---
Siang itu, Genta kembali ke kantor.
Tidak ada jeda, tidak ada ruang untuk merenung. Dunia terus bergerak, dan begitu pula tanggung jawab yang menumpuk di atas meja kerjanya.
Begitu memasuki ruang kerjanya, aroma kopi hangat dan udara pendingin menyambutnya. Tapi bukan itu yang menarik perhatiannya. Di atas meja besar bernuansa kayu gelap itu, bertumpuk beberapa map dengan label berwarna. Di dalamnya ada data calon sekretaris baru.
Sekretaris sebelumnya telah resmi mengundurkan diri beberapa minggu lalu, memutuskan untuk meninggalkan dunia kerja demi menjadi ibu penuh waktu bagi bayi pertamanya. Genta menghargai keputusannya, meski ia tahu itu menciptakan kekosongan yang harus segera diisi.
Matanya menyapu lembar demi lembar, membaca latar belakang, pengalaman, dan catatan-catatan kecil yang ditulis tangan oleh Dipta.
Kini, ia harus mencari pengganti. Seseorang yang cukup cakap, cukup tangguh dan cukup sabar menghadapi dunia Genta yang kadang berjalan di antara batas legal dan bayangan.
Dipta sebenarnya bisa saja mengurus semuanya. Tapi Genta tahu, kalau dibiarkan, tangan kanan setianya itu bisa kolaps kapan saja.
"Kalau aku paksa dia terus, bisa-bisa Dipta mati berdiri," gumamnya sambil membuka map berikutnya. "Dan aku akan dihantui rasa bersalah seumur hidup."
Ia menyandarkan punggung di kursi, menatap langit-langit sebentar sebelum kembali menunduk.
“Sekretaris baru,” gumam Genta, matanya tak lepas dari berkas-berkas di meja. “Tapi bukan sembarang orang. Aku butuh seseorang yang bisa dipercaya. Seseorang yang tahan terhadap tekanan…”

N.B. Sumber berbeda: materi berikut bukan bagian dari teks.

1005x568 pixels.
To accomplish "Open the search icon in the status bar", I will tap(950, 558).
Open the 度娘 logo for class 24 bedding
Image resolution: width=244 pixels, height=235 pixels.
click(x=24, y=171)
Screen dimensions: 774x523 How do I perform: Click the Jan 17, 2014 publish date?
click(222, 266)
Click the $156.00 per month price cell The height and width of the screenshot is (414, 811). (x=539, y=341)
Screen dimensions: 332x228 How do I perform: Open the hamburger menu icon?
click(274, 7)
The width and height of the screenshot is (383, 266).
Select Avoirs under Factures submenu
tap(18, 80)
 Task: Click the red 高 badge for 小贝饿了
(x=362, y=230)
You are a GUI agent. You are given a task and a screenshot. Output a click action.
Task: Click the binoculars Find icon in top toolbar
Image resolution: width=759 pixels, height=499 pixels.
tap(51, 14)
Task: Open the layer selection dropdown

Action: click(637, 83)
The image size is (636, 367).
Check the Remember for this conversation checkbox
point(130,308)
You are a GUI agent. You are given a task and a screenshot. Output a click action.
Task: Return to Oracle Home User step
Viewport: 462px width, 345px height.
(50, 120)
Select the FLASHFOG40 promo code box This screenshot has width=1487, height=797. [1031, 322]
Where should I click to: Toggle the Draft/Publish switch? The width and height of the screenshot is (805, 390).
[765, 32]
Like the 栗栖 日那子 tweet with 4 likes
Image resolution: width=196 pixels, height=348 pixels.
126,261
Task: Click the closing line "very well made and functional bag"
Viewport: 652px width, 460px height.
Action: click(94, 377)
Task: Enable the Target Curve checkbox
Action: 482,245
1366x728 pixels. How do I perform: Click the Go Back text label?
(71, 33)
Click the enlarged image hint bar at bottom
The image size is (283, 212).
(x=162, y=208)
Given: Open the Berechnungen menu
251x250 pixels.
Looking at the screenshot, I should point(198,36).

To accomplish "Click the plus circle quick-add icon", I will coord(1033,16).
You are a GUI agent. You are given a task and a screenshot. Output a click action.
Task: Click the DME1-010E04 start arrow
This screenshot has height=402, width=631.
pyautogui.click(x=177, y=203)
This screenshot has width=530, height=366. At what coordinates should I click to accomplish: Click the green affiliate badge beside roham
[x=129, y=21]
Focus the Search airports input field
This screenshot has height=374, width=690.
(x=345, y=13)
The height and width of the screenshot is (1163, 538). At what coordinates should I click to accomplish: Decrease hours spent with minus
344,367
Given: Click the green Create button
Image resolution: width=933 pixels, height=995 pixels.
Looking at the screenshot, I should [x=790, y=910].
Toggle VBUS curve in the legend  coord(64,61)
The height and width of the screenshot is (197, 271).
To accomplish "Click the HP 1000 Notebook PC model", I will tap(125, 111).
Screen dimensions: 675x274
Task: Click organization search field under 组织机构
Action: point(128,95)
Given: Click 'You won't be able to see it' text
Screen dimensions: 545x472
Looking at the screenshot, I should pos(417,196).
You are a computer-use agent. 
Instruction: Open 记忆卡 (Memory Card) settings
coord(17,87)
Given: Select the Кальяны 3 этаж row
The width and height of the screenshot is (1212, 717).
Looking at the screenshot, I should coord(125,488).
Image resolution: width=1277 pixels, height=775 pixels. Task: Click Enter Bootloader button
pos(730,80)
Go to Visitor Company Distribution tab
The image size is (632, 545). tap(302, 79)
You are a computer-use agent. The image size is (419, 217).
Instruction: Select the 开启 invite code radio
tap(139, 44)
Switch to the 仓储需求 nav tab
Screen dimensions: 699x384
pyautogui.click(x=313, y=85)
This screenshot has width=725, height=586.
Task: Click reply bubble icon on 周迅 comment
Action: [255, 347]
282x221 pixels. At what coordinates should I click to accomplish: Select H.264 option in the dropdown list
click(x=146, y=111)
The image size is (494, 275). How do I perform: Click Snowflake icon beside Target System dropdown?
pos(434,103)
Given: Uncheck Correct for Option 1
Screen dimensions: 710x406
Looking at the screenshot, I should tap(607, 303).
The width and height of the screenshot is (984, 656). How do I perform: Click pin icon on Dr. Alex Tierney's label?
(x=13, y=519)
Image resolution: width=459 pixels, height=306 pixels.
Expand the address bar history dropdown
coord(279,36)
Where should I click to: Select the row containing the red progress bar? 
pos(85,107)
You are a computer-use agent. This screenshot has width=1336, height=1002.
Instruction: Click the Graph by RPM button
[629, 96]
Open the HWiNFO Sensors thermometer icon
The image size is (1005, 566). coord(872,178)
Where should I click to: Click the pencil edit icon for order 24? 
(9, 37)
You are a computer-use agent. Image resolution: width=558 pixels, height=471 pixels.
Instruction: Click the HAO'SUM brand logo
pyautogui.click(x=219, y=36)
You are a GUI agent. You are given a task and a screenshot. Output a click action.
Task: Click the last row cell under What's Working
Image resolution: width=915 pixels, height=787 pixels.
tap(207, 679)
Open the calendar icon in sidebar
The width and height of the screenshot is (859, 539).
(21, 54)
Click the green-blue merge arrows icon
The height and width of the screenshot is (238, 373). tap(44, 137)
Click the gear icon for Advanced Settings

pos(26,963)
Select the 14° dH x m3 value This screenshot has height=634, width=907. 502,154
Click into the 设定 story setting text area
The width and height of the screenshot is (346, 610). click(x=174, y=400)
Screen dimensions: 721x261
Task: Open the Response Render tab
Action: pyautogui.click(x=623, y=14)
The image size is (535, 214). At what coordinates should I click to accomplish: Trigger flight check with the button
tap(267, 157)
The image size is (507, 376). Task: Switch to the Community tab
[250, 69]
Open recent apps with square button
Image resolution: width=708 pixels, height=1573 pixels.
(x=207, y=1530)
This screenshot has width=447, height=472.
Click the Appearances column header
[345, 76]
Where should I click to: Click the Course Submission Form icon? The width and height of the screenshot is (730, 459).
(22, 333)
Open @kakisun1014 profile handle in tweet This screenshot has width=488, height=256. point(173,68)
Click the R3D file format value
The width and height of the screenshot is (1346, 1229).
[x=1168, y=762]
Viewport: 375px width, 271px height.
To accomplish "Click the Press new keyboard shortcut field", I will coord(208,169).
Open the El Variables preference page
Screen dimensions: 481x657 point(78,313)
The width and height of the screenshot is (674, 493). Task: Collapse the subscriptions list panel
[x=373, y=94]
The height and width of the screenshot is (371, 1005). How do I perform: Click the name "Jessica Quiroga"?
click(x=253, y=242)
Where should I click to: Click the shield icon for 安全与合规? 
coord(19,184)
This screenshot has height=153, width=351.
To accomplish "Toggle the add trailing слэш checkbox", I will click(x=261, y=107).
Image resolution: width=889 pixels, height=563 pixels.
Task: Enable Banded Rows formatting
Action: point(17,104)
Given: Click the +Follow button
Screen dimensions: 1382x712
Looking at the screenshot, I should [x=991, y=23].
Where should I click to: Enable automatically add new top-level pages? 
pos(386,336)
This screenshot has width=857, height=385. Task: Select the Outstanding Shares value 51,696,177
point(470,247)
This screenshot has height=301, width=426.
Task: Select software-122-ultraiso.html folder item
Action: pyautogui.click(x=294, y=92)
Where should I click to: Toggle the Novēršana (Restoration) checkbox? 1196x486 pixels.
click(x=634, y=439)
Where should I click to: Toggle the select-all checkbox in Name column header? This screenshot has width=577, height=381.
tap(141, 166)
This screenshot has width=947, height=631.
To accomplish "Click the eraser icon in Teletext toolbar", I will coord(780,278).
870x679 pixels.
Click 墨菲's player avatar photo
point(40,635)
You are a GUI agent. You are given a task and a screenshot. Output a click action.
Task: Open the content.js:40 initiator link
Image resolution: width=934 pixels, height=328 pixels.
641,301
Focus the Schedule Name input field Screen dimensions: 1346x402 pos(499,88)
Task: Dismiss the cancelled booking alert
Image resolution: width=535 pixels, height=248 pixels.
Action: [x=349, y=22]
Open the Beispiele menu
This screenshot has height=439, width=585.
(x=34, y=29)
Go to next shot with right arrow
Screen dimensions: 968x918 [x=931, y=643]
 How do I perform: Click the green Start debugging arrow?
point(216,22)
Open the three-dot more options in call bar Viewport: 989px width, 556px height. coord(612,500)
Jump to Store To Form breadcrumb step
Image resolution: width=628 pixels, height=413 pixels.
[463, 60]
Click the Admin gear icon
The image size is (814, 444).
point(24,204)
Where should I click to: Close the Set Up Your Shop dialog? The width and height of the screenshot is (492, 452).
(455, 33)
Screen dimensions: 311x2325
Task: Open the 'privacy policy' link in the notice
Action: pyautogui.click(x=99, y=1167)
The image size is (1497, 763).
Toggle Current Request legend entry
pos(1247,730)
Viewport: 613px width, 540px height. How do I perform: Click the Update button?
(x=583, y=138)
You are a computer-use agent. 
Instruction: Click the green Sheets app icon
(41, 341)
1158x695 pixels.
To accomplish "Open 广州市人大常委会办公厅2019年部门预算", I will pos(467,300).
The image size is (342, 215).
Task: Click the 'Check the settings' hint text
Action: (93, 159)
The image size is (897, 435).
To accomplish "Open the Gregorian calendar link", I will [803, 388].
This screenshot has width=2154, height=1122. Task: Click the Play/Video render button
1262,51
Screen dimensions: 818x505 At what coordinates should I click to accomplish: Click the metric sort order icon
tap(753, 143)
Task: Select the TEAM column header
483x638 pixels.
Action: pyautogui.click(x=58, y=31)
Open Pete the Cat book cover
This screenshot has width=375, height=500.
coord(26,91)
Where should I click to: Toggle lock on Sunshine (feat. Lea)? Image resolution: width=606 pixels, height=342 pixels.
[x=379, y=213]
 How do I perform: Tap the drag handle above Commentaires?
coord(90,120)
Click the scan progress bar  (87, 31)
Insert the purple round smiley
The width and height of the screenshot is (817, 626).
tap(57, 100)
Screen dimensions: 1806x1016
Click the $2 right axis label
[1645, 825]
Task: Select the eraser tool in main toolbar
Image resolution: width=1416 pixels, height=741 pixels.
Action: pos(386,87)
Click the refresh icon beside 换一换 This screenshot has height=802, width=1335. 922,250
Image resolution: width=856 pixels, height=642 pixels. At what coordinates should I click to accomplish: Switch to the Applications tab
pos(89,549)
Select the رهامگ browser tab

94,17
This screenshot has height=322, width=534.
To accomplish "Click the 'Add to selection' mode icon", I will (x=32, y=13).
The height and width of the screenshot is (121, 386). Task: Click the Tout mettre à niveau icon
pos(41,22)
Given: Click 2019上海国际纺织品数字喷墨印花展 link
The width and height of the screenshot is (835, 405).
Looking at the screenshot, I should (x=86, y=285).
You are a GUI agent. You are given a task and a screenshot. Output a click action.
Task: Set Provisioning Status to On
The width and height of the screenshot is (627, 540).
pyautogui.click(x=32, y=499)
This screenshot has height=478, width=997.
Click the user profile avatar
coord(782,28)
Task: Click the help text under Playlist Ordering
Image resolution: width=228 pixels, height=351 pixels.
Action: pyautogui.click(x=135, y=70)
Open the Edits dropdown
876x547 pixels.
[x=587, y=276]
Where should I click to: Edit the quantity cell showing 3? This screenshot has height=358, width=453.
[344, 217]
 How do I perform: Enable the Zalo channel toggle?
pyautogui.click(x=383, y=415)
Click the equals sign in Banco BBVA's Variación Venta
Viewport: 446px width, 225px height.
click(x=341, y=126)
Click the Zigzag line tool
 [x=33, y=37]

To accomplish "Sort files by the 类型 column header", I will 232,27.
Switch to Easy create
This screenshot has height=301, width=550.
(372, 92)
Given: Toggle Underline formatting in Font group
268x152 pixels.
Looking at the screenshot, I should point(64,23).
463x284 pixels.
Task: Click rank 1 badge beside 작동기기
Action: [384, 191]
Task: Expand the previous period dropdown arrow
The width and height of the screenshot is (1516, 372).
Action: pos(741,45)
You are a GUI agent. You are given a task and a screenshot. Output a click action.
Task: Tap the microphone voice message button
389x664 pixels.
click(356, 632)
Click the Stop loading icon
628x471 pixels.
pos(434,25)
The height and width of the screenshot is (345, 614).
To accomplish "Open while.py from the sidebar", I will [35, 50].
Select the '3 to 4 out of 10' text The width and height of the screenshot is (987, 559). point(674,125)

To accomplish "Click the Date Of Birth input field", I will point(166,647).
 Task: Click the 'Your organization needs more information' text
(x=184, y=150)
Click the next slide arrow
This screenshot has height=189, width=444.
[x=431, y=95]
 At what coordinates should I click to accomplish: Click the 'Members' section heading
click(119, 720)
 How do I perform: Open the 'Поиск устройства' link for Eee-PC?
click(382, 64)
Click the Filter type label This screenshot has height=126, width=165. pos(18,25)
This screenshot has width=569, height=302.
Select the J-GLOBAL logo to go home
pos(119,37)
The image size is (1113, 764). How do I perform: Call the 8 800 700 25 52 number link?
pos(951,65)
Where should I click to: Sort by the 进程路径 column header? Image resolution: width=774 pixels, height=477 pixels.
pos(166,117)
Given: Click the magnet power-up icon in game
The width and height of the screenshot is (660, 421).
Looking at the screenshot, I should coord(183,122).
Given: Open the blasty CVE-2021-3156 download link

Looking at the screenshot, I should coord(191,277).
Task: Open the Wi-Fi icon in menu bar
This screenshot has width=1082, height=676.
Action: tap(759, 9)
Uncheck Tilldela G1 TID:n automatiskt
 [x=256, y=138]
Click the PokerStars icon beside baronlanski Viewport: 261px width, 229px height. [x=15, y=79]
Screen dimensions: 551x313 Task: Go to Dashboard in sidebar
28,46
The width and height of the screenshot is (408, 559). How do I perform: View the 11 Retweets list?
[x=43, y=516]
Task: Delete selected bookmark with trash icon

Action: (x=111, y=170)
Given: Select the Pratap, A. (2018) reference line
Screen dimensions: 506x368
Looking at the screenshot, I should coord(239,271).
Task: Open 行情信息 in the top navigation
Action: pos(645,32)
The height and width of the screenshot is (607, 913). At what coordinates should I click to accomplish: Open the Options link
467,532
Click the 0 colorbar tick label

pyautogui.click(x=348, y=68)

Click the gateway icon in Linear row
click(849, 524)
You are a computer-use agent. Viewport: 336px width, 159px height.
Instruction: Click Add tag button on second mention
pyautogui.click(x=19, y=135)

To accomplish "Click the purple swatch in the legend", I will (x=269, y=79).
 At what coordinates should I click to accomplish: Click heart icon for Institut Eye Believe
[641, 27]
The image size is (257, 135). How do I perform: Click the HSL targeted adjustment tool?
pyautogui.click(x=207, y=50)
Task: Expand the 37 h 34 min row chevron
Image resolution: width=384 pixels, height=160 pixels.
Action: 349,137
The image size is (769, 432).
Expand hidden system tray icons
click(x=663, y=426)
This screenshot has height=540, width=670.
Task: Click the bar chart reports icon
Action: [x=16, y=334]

Tangannya bergerak perlahan, memilah satu per satu dengan sorot mata yang serius. Di dunia seperti miliknya, kesalahan memilih orang bukan hanya risiko—itu bisa jadi peluru.
Lalu ia terdiam sejenak, seperti ada nama yang melintas di benaknya. Tatapannya menajam.
Tepat saat itu, pintu kantor terbuka. Dipta masuk dengan langkah cepat, membawa sebuah map berwarna gelap.
“Berkas Claude sudah ada?” tanya Genta tanpa menoleh, seolah pikirannya lebih dulu sampai pada nama itu.
Dipta mengangguk dan menyerahkan map tersebut ke atas meja. Genta membukanya, membaca sekilas profil dan catatan pengalaman Claude. Ada keraguan samar di wajahnya, tapi juga ketertarikan.
“Dan?” tanyanya singkat, tanpa perlu penjelasan panjang.
Dipta paham maksudnya.
“Toko perhiasan yang disebut pria itu sudah kami temukan,” jawabnya cepat. “Tapi saat kami bertanya, kalung itu sudah dijual... kepada seorang wanita paruh baya.”